The clue in the passage you quoted was the "Some quantum physicists....". We are again talking about speculative hypotheses, not standard quantum mechanics as you have claimed. On that, the above quote from the same page flatly contradicts your claim.
 

exchemist

Veteran Member
The particle cannot leave the box. I believe continuous time is an emergent property of entanglement that results in time in the macro scale. universe. I never said time does not exist at the Quantum scale. The smallest scale of the beginning of continuous time is possible entanglement of Quantum particles.
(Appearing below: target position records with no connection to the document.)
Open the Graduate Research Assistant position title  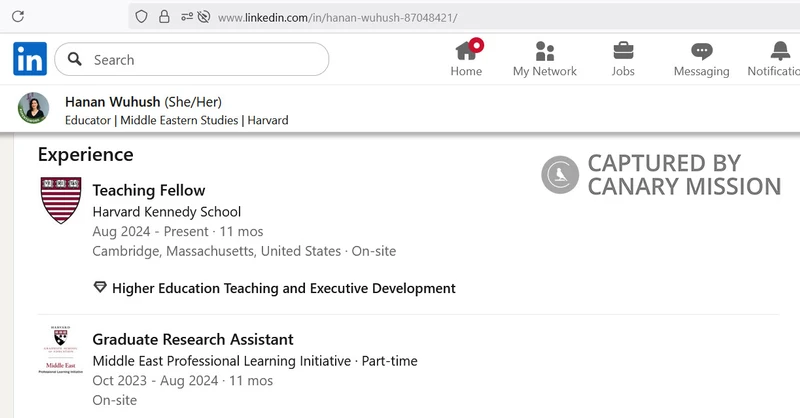click(192, 339)
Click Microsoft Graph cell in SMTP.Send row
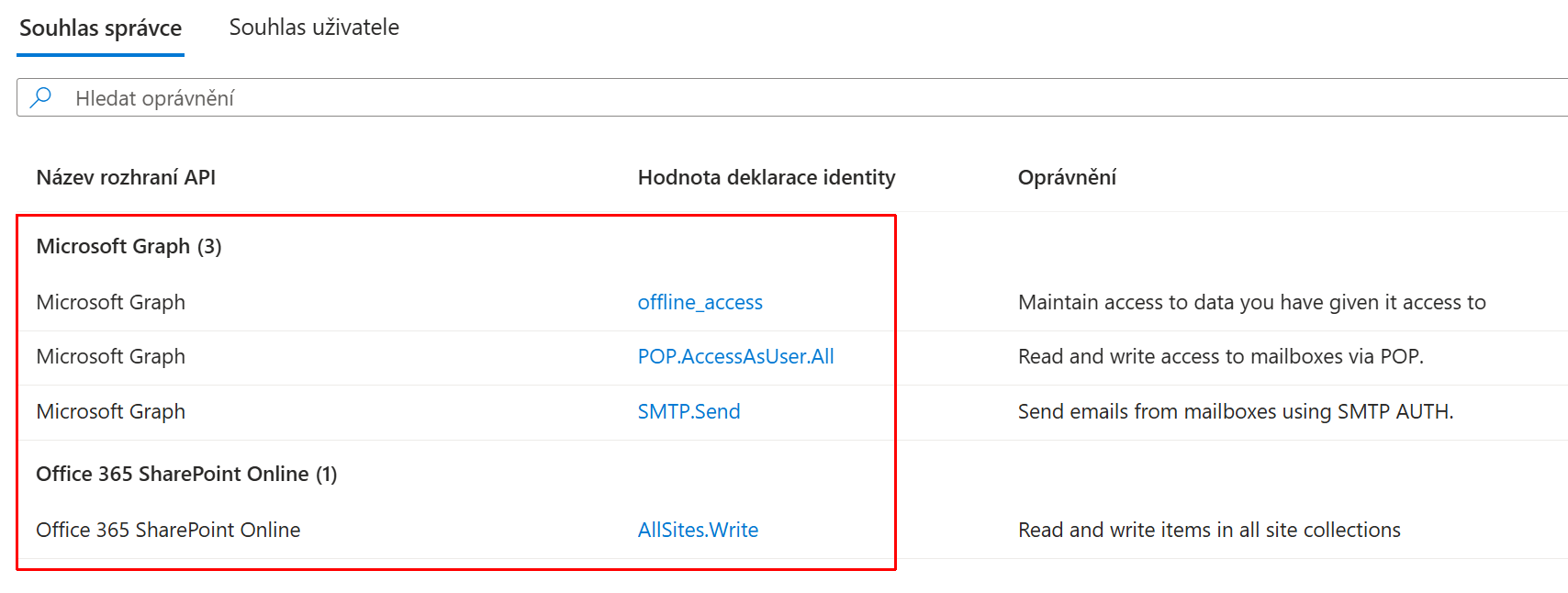This screenshot has height=593, width=1568. coord(110,411)
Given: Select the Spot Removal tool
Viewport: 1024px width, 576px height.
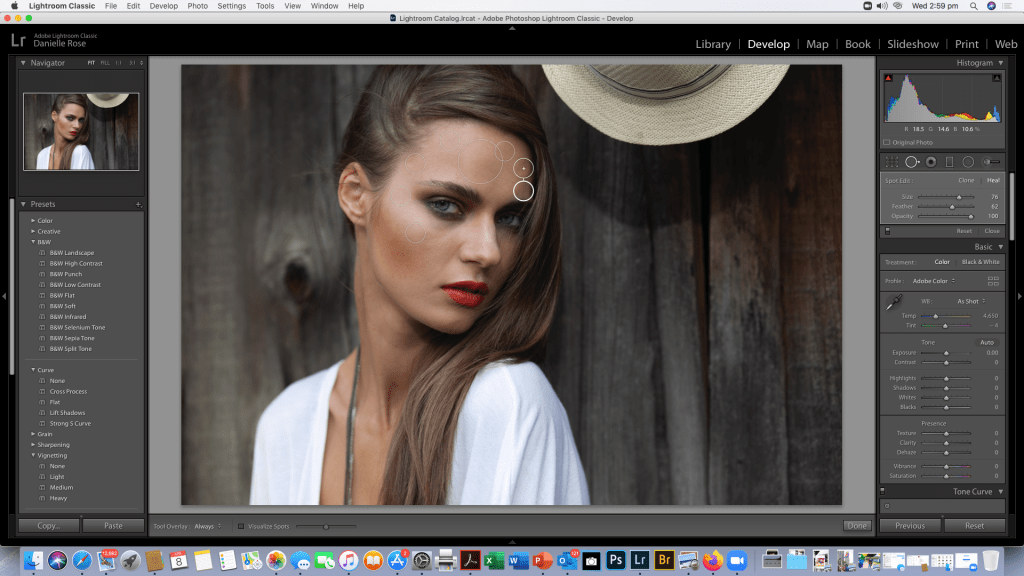Looking at the screenshot, I should pyautogui.click(x=912, y=162).
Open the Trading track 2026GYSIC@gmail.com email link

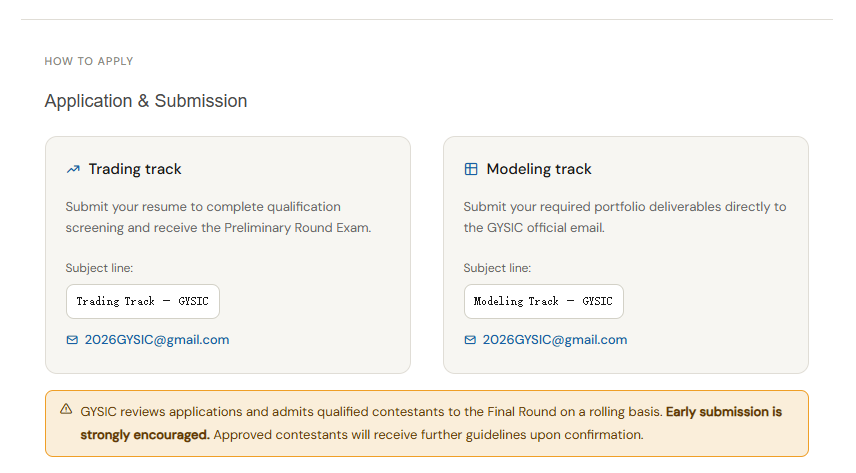[157, 340]
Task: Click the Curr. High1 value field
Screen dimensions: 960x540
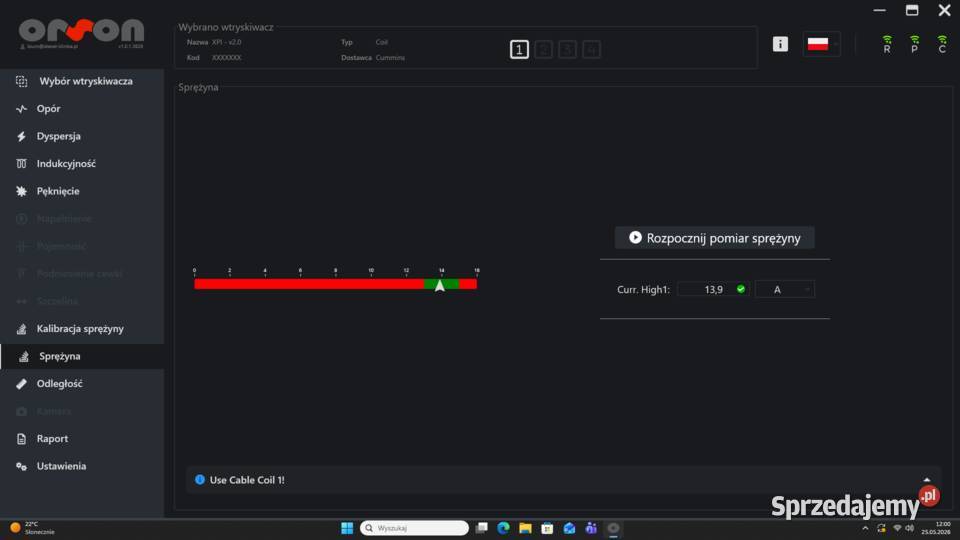Action: (713, 290)
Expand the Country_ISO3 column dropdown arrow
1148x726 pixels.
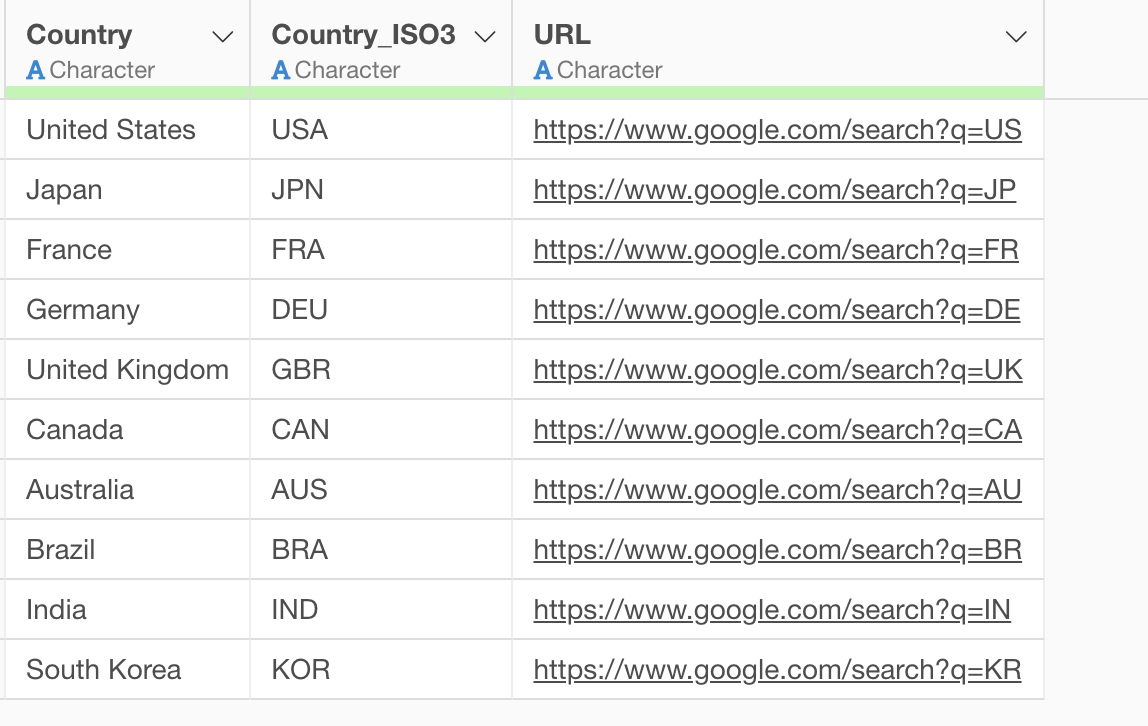pyautogui.click(x=485, y=37)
Some quantum physicists (e.g. Don Page and William Wootters) have developed a theory that time is actually an emergent phenomenon resulting from a strange quantum concept known as entanglement, in which different quantum particles effectively share an existence, even though physically separated, so that the quantum state of each particle can only be described relative to the other entangled particles. The theory even claims to have experimental proof recently, from experiments by Ekaterina Moreva which show that observers do not detect any change in quantum particles (i.e. time foes not “emerge”) until becoming entangled with another particle.
OK, this may be what you choose to believe, but you have to realise that this is not in any way accepted science, as your link in fact makes clear. That article is getting into the various philosophical interpretations of quantum theory, about which is there is, notoriously, no consensus.

It seems to me these people, whoever they are, have a bit of a conundrum to deal with since time is a variable assumed in the construction of QM . There is in fact a Wiki entry on all this, which if you have not seen it is worth a read: Problem of time - Wikipedia

Please note it states that "In classical mechanics, a special status is assigned to time in the sense that it is treated as a classical background parameter, external to the system itself. This special role is seen in the standard formulation of quantum mechanics. It is regarded as part of an a priori given classical background with a well defined value."